Danach folgen Testspiele im 3-Tages-Takt. Der sportliche Wert lässt sich dabei zumindest im Falle des Kicks gegen ein Brauerei-DreamTeam und die SG Sonnenhof-Großaspach in Frage stellen. Beim 2×30 Minuten Cup in Hamburg misst man sich zumindest mit Gegnern aus der Bundesliga, aber auch die Anreise nach Hamburg ist mit einem gewissen Reisestress verbunden. Darauf folgt das Supercup-Spiel gegen den Noch-Meister aus Dortmund. Die nächste Woche steht Jupp Heynckes dann komplett testspielfrei zur Verfügung, bevor wir gegen den Jahn aus Regensburg unser erstes Pflichtspiel bestreiten müssen.

Wir alle wissen, dass man im modernen Fußball auch auf die Interessen von Sponsoren eingehen muss. Wir verstehen auch, dass die Funktionäre auf die Attraktivität des eigenen Vereins im Ausland achten wollen und im Reich der Mitte trotz der berühmt-berüchtigten chinesischen Kopierkultur ein Original-Trikot des FCB zum Statussymbol werden könnte. Wir wissen auch, wie lange andere europäische Topteams teils um die Welt tingeln. Ob unsere Spieler die Test- und Promotionbegegnungen vielleicht als nettes Ausbrechen aus der Trainingsmonotonie empfinden, können wir hingegen nicht beantworten.

Wir können nur sagen, wie es auf uns wirkt: Eine lange Reise direkt zum Trainingseinstieg der Nationalspieler und eine ganze Reihe von Test- und Promotionspiele gegen zum Teil deutlich schwächere Gegner lassen uns zweifeln, ob eine Mannschaft eine vernünftige Saisonvorbereitung spielen kann. Wir fragen uns, ob es für die Nationalspieler nicht besser wäre nach ihrer recht kurzen Regenerationsphase erstmal wieder geordnet in den Trainingsbetrieb einzusteigen und nicht in der ersten Woche gleich drei Flugreisen und zwei Testspiele zu absolvieren. Wir fragen uns, ob der „alle drei Tage ein Spiel“-Rhythmus nicht noch früh genug beginnt? Wir fragen uns, ob wir hier nicht einem krassen Paradox begegnen. Einerseits ist das Geld der Sponsoren wichtig für den sportlichen Erfolg, andererseits kann eine Vorbereitung, die sich stark nach den Interessen der Sponsoren und der Präsentation des eigenen Vereins als Weltmarke ausrichtet, aber auch den sportlichen Erfolg gefährden. Wir sehen hier auch einen Unterschied darin, ob man nach Saisonende nochmal für eine Woche nach Asien hoppt und dort quasi zum Anschluss nochmal ein paar leichte Einheiten und Testspiele absolviert, oder ob man solche Trips in die intensive Phase der Saisonvorbereitung einbaut.

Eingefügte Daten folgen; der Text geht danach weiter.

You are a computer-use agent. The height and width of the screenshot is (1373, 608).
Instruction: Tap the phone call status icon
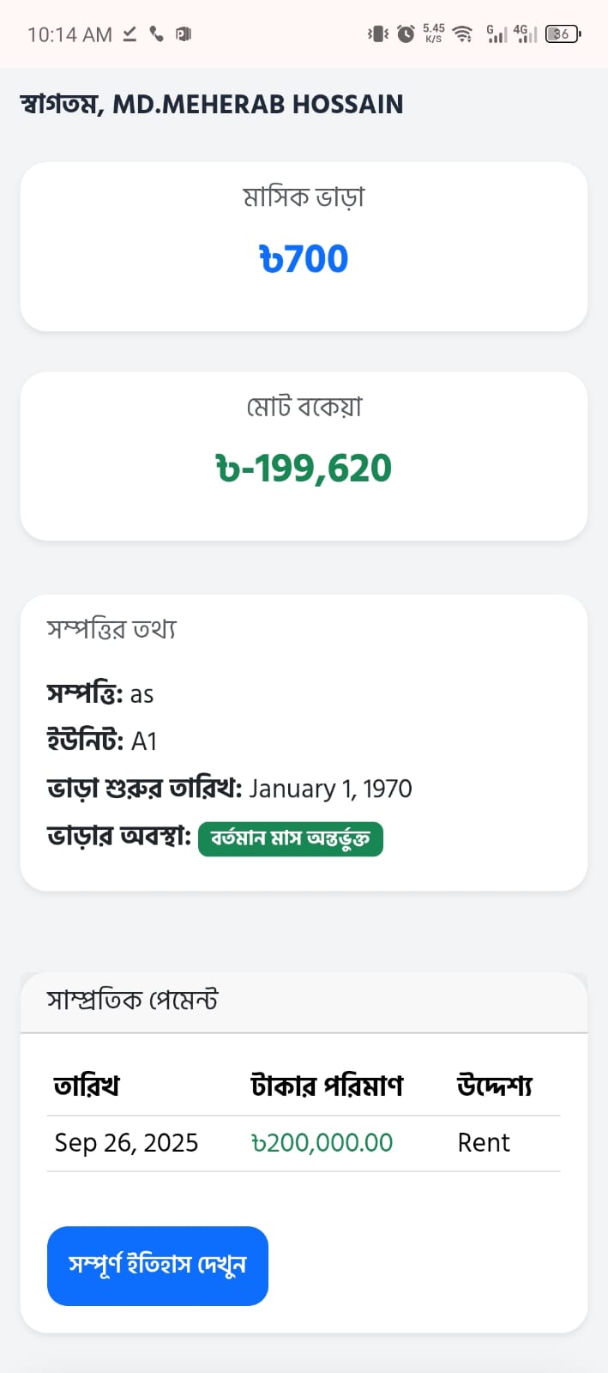(x=156, y=34)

Wir fragen uns, ob die Saisonvorbereitung nicht zu viel des Guten darstellt und man vor allem die Chinareise nicht auf das Ende der nächsten Saison hätte verschieben sollen, zumal man sich dieses Jahr ja bereits gemeinsam mit seinem Automobilpartner auf dem indischen Markt präsentiert hat?

Eine Antwort auf diese Fragen werden wir wohl erst im Mai 2013 bekommen. Unsere Bedenken wollten wir aber heute schon äußern.